To put this question in perspective, it helps to think about how totally disruptive Jesus’ resurrection really was. People die every day and don’t come back. We think it’s normal. We grieve, but there’s no stopping it, we think. And unless someone rises from the dead, dying is normal. It’s as normal as living, no better and no worse. It’s just part of how things are. It happens.
Jesus’ resurrection blows this all to pieces. In raising Jesus from the dead, God pronounced judgment on death. He announced to the world that death isn’t normal; it’s not how it’s supposed to be. It’s something terribly wrong with the world. It needs to be fixed.

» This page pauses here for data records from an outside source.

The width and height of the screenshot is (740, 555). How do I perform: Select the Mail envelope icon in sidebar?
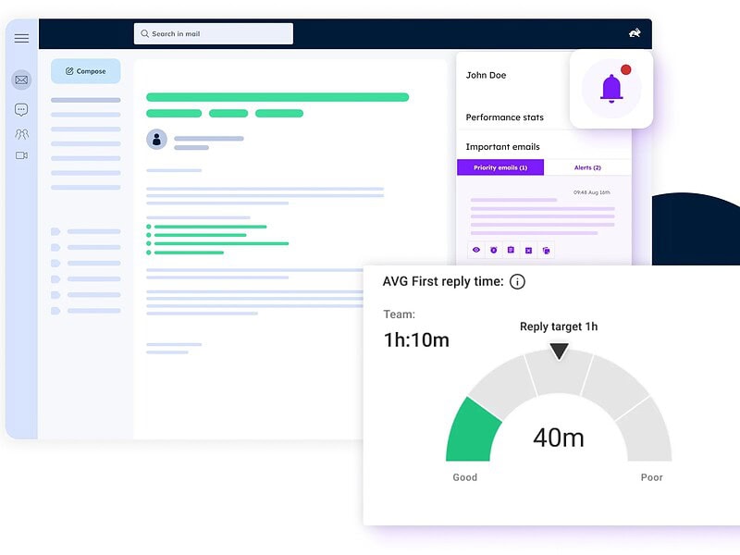(x=21, y=80)
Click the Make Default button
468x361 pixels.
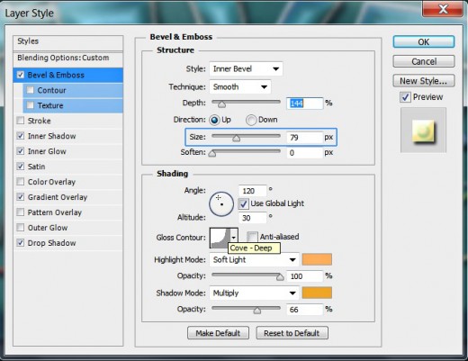[x=218, y=333]
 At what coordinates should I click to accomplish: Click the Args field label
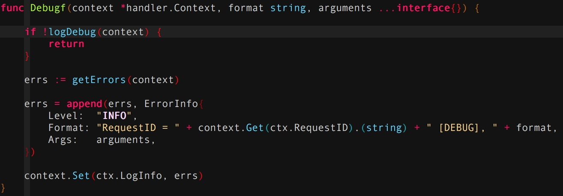(x=60, y=140)
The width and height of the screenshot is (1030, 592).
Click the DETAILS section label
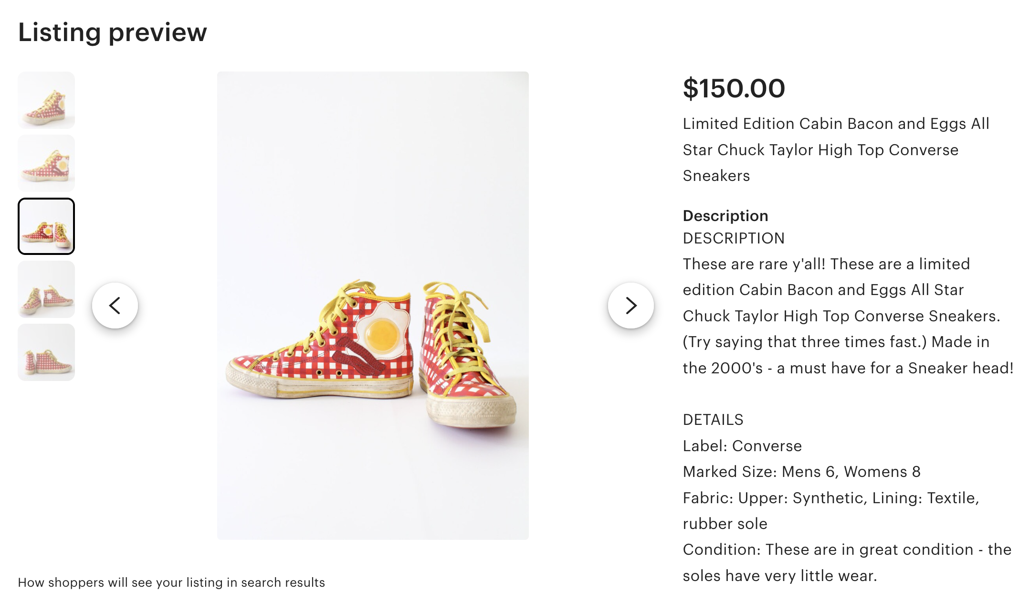[x=713, y=420]
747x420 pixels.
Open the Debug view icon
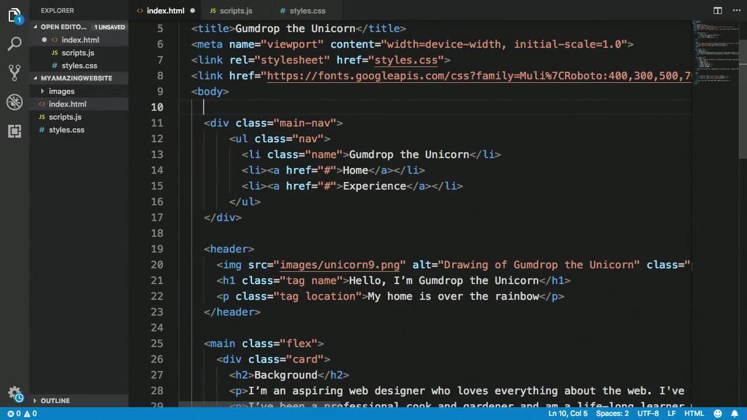point(15,102)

But if, by raising Jesus, God judged our existence as we experience it in the world, if He delivered a verdict on our living and dying, He also announced something else: there’s a way things are supposed to be in this world, and there’s a way things aren’t supposed to be. “What is” doesn’t simply equal “what’s right.”
We may resent this judgment, we may think we’re perfectly competent to decide for ourselves how things ought to be – but there stands the resurrection of Jesus, in which God declares His judgment on our living and dying. Lots of people refuse to look this squarely in the face. Many simply deny the resurrection, little realizing that in doing so they are rejecting God’s judgment on our existence; and that, in rejecting God’s judgment, they are also rejecting any ultimate basis (beyond human preferences) for distinguishing “what is” (life and death) from “what ought to be” (life, not death). All that’s left is “what is”; there’s no objective basis for calling one thing “good” and another “evil.” Everything just happens. Whatever is (death, evil, suffering, etc.) is “normal” – and one “normal” thing is as “good” as the next. This would be our world without the resurrection of Jesus Christ.
But Christ has risen! and why would we reject God’s verdict on our living and dying in His resurrection? It’s a verdict that promises life! It’s an announcement of grace: it tells us that the tragedy of death can be swallowed up in the everlasting comedy of life restored, and that Jesus is the Way to that life. We can live forever, body and soul, through Jesus; through Him, and no one else, God will finally put all things right. Jesus’ death was God’s judgment on human sin (“He Himself bore our sins in His body on the tree”); His resurrection was God’s judgment on death, and it stands as the promise that anyone who believes in Him will not perish but have everlasting life. These are the alternatives: embrace God’s verdict on our living and dying, and trust in the resurrected Jesus; or accept a world in which everything is normal. We should be thankful that, because Jesus is risen, this second alternative has forever been rendered an illusion.